Richardson struggled to get Oberland published. She had become frustrated with the poor sales and lack of promotion by Duckworth, which had published the first eight books in Pilgrimage, and H. G. Wells encouraged her to think that she would do better with other firms. After wasting nearly six months on unsuccessful approaches to three other publishers, she ended up settling for Duckworth’s offer, which was worse than anything she’d taken before: instead of giving £10, half of their previous price, they gave her a royalty of 7.5% of sales. Knopf, her U.S. publisher, was only slightly more generous at 10% royalty. Duckworth sold under 300 copies; Knopf less than 500.
The U.K. reviews were few and negative. In the U.S., Earl Aldrich dismissed it in The Saturday Review: “Oberland, vivid though it be, is after all only a very limited travel book — the thing that a female author might send in sections to a friend, and later publish because he public wanted some personal impressions.” The New York Times gave the book first place in a full-page review of new fiction, gushing that, “It is scarcely possible to say enough in praise of a book of such rare, such quietly dazzling beauty.” Unfortunately, next to the review, they also printed a photograph of an American author, also named Dorothy Richardson. This mistake would be repeated several times during Dorothy (M.) Richardson’s life, and it always drove her nuts. “I shall write advertising,” she wrote in frustration the first time it happened. And in The New York Post, Conrad Aiken made the generous prediction that Richardson was entitled to “as precise and permanent a place in the history of literature as it is ever possible to predict for a living author.”

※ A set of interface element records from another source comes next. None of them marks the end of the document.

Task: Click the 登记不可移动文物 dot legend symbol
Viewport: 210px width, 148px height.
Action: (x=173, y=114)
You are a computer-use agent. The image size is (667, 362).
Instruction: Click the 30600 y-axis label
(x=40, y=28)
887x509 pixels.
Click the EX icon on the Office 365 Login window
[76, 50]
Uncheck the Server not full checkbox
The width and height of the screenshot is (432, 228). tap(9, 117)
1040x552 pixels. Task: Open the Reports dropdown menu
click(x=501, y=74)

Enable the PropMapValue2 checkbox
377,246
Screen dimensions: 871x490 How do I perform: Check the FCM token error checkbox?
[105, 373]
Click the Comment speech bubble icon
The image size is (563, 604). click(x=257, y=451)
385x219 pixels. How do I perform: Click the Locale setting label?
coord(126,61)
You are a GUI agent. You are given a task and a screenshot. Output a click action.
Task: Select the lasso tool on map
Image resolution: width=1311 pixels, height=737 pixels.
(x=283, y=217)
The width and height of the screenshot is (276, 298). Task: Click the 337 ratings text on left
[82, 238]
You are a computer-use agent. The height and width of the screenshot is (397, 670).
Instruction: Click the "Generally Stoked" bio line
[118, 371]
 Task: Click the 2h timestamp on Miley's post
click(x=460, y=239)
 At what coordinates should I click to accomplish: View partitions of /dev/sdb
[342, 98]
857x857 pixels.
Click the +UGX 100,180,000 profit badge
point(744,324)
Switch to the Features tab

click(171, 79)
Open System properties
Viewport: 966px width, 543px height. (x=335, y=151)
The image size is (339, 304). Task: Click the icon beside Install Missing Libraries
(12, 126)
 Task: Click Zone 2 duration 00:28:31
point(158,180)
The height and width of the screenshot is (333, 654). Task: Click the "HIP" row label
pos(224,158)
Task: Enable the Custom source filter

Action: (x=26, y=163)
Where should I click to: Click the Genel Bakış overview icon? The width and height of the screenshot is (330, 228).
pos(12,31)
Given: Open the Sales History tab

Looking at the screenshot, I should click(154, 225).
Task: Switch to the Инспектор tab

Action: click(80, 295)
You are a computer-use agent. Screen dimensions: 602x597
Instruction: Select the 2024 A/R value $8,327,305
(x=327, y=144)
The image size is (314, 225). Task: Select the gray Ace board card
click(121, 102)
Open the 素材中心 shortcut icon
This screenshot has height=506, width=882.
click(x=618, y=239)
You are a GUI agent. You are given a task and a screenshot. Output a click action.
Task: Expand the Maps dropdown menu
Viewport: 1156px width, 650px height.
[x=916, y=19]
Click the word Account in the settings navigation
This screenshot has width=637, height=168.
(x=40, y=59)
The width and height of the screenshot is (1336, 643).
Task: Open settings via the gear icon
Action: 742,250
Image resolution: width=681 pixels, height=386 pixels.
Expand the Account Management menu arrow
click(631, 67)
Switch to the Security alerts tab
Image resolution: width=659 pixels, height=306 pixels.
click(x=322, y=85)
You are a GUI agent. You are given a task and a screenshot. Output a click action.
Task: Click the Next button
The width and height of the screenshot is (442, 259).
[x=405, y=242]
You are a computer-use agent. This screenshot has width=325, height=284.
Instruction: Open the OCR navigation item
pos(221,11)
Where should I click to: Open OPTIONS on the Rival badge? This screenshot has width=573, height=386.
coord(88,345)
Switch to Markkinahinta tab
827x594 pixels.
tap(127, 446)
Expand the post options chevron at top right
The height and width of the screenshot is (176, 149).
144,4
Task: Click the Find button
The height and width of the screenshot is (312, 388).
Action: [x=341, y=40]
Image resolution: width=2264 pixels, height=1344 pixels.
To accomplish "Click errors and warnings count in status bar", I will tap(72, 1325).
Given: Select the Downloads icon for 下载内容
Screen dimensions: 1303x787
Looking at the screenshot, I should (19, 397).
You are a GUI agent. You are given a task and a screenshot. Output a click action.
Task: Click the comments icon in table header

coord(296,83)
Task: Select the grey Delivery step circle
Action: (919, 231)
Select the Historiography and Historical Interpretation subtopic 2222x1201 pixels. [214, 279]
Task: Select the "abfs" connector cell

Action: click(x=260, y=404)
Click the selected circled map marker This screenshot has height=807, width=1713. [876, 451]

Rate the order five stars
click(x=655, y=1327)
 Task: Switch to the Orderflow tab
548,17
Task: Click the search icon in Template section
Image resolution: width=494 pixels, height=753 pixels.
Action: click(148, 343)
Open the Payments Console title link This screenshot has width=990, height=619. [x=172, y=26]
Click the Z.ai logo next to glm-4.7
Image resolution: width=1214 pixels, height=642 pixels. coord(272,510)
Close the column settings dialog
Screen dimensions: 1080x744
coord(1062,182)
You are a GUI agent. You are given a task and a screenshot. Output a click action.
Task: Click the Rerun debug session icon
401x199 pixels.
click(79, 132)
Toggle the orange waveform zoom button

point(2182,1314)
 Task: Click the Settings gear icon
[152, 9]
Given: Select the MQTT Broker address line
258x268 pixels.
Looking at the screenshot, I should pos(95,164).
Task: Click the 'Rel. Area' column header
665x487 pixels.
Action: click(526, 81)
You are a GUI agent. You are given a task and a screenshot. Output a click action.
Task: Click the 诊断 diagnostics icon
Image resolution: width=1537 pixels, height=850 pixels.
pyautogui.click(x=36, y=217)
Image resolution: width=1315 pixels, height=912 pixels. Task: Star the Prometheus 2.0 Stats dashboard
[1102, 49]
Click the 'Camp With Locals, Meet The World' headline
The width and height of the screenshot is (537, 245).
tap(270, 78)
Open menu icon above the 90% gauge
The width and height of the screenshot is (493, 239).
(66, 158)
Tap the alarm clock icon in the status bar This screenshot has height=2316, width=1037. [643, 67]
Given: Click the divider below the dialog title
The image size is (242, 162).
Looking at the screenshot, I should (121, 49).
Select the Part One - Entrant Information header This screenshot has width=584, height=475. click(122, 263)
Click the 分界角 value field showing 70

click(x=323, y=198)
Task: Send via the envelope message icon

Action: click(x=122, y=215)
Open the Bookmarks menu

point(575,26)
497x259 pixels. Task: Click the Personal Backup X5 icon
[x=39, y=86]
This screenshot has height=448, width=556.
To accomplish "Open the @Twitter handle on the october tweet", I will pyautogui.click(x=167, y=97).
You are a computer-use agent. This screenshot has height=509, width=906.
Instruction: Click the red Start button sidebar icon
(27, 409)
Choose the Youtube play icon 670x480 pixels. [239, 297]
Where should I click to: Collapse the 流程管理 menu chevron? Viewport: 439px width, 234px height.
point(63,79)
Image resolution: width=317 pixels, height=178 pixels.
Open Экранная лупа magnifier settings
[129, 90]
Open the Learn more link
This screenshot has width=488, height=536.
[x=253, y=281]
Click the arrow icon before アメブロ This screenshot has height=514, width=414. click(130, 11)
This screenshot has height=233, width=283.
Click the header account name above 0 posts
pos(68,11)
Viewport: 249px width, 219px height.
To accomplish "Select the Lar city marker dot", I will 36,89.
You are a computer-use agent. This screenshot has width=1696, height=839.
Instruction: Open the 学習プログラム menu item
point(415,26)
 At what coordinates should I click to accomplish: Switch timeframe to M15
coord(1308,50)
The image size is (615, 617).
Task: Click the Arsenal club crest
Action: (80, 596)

The book was even short-listed for the Prix Femina Anglais, although it lost to H. M. Tomlinson’s Gallion’s Reach. Richardson herself admitted that the book was “slight.” Writing to her friend, the novelist E. B. C. Jones, she explained that, “It is due partly to the need to condense that grows with each vol. & partly on M’s becoming more out-turned really living, partic. for this year or so, much more on the surface than she did.” “Each episode could have filled a single volume in the old wudgy manner — but I should have been in my grave before M’s fortnight was at an end & there are things calling ahead.” And years later, the novelist Eva Tucker, who was otherwise a tremendous advocate for Richardson’s work, told an interviewer that Oberland “doesn’t quite hang together for me as part of the series. It seems a bit out of step of out of place in Pilgrimage as a whole.”